System 4 - Drop the current level bands as hard limits. Instead, the table could include any group of characters within some specified range (such as 3 levels, i.e. levels 1-4, 2-5, 3-6, 4-7, 5-8, 6-9, 7-10). All characters at the table must fall within that range (so you can't have 1st and 10th level characters playing together). Write the ELs for either even (2/4/6/8/10) or odd (1/3/5/7/9/11) breaks and let the table choose the EL they want to fight, perhaps with an upper bound based on the lowest-level character in the party.
This, of course, is essentially the same as the old APL system that previous campaigns used. If you set the requirements up so that they are based on the lowest-level character in the party, then you can avoid having to actually take the average character level, but functionally, it's pretty darn close. There are some very good aspects about this (I think it results in the highest probability of seating all players given a random distribution of character levels) but there are also some very bad aspects (it is far and away the most complicated, and it makes mustering harder).
System 5 - You could also make System 4 a free-for-all and not have any limits on who can play together or what ELs they can choose, but I think this fails to meet several of our goals. Mustering would be a lot harder than it is with the level bands, and the system is open to abuse. The prospect of a bunch of 10th levels "powerleveling" their 1st-level buddy doesn't really appeal to me. It's too much like work; especially when people can legally create higher-level characters already. So I think in this case we do need to limit what people can do, if for no other reason than to indicate that they should just create higher-level characters if that's the outcome they want. 4th Edition is designed around the notion that everyone in the party needs to be within about 3 levels of each other and of the monsters. So I list this option for completeness but I don't think it would ever be chosen.
Sorry for the length of this post. I wanted everyone to understand what we have been thinking about and the various options that we are debating. It kind of boils down to a decision tree that starts with "keep the existing level bands or not?" and then branches off to "what ELs can people choose from once they form a legal table?"

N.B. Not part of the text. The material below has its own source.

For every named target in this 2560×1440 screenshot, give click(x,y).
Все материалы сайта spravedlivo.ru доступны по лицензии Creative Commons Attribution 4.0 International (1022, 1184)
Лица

Thoughts / questions / suggestions appreciated. I can post some of the math behind some of these systems if people are interested, but the one thing that seems pretty clear to me at this point is that there is no perfect option. So ultimately what we are trying to do here is construct a system that is the least bad for the most people. We are hardly the first campaign to ever have these struggles, of course -- it's intrinsic to any campaign model that allows players to advance their PCs at different rates.